The country’s central bank contends commercial banks in India should not charge merchants similar interchange rates for both debit and credit cards, and in a statement earlier this month said the practice should be stopped.

In what became widely known as the Wal-Mart case in the U.S. because of the large retailer’s presence as a plaintiff, Visa Inc. and MasterCard Worldwide eventually settled, agreeing to pay more than $3 billion to merchants, which had filed suit in 1996 over the card brands’ setting of debit card interchange at rates similar to their credt cards and rules that required merchants to accept all of their branded cards if they accepted any one of them. The card brands also agreed in ther settlement to lower their interchange rates on signature-debit cards.

The Reserve Bank of India says the networks similarly should lower the interchange fees on debit cards to help grow merchant acceptance of electronic payments across the country.

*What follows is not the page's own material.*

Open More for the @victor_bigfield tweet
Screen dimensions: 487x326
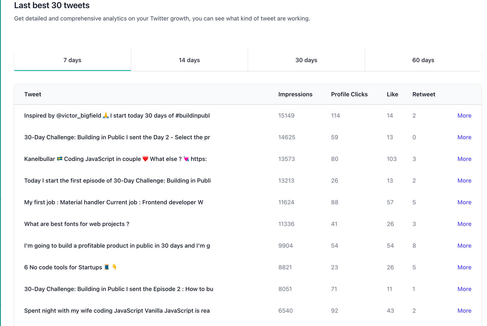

 This fee now stands at 1.1% to 1.2% of the sale, a central bank spokesperson tells PaymentsSource, indicating that since debit cards carry less risk, the rate applied to them should be lower.

The central bank does not intend to pursue regulatory intervention in pricing, preferring instead to allows the market to fix its own pricing. But it may intervene if the pricing schemes remain “illogical,” the spokesperson says.

According to central bank data, banks have issued some 268 million debit cards in India, a number it expects will grow.